Blowout

I had planned on writing more about this here on TheFlux. Like how terrified I got when one second my car was fine and I was planning my day in my head and what to get Ben for his birthday and wondering if Cassidy would remember to turn in her lunch money… to suddenly being out of control and sliding down a grassy, muddy embankment into an onramp of oncoming traffic holding on to my steering wheel for dear life.

But everytime I start to go there, back to the things that went through my head when I realized that I was just along for the ride and there was nothing to do but wait for the car to stop and hope I was conscious and that the embankment didn’t start a rollover and that there wasn’t a car getting on the freeway as I crossed it’s path… it’s a dark place. A place so dark and so awful and full of horrible images that I just… can’t.

I sugar coated it a little in this post on NorCal. What I didn’t say was that I was shaking so bad that while trying to get the spare tire on the car I dropped lugnuts at least half a dozen times. And when I got back in the car I fought back the urge to get back out and throw up all over the side of the road.

Anyway, I few people have asked about the pictures @ flickr so here it is:

On the way to work on the 280 to Page Mill offramp, on a slightly off camber right hand turn, on a wet road, my left front tire blew. I was doing about 45 (which is slower than I usually go but the road was wet and my tires are not in prime condition) which is probably what made this not the WORST MORNING IN THE HISTORY OF MORNINGS and just a bad morning where I learned a valuable lesson.

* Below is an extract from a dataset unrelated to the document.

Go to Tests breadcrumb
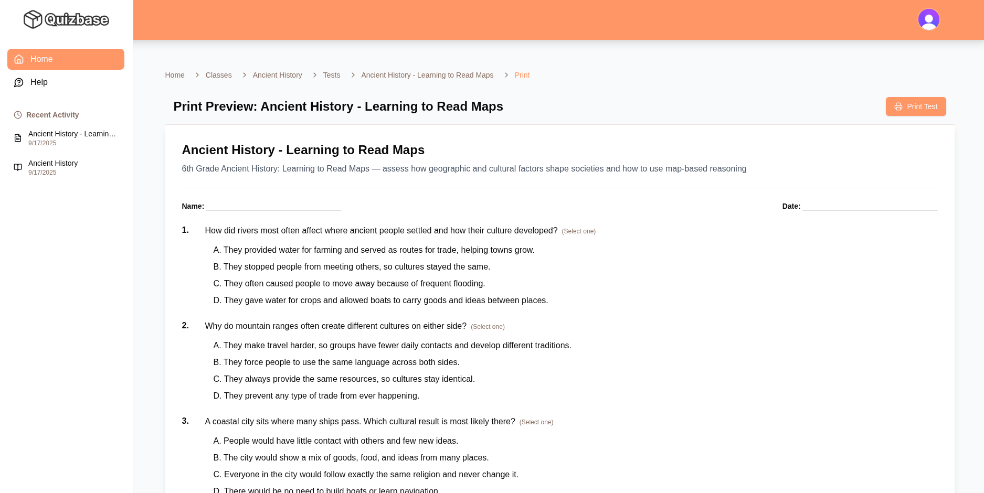 (x=332, y=75)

My car immediately stopped turning and I went into a slide. This is a two lane offramp and I was in the right hand lane. I kept it straight while sliding across the left lane but when it hit the wet grass of the embankment the wheel dug into the mud and spun me 180. It slid across the grass and onto the onramp on the other side of the embankment where it spun 90 degrees more.

In the horrible Paint image you can see where it happened. The black arrow is the direction I was facing when I can to a stop. When I get home I’ll get a better image made. Without seeing the actual road, the turn where the tire blew doesn’t look nearly as bad as it really is.

I pulled off the onramp and assessed the damage (checked all tires, lights, turned the car on and off a few times, looked under the car for leaking fluid, keeping an eye on the temp guage). The only thing I could see at this point other than a whole lotta mud all over the car was the flat tire so I threw on the spare and ended up only getting to work about 20 minutes late.

Lesson 1: Don’t procrastinate getting new tires. It was stupid of me and if it hadn’t been 5:40AM and there was more traffic on the road, I could have seriously injured myself or, even worse, somebody else.

Lesson 2: Slow the fuck down. I’ve taken that turn much faster than that. Granted, never when the road is wet and not in the last month or so because of the tires. But I have. And while it’s fun, it’s not the place, or the turn, or the time to be “having fun” on.

Lesson 3: My Brembo t-shirt carries bad karma.

Lesson 4: Ben is a wonderful boyfriend. He managed to calm me down a bit when I called him once I was back on the road and he was really concerned about me and my state of mind but gently reminded me how foolish I’ve been for not changing the tires sooner than I should have and to see this as a lesson worth paying attention to.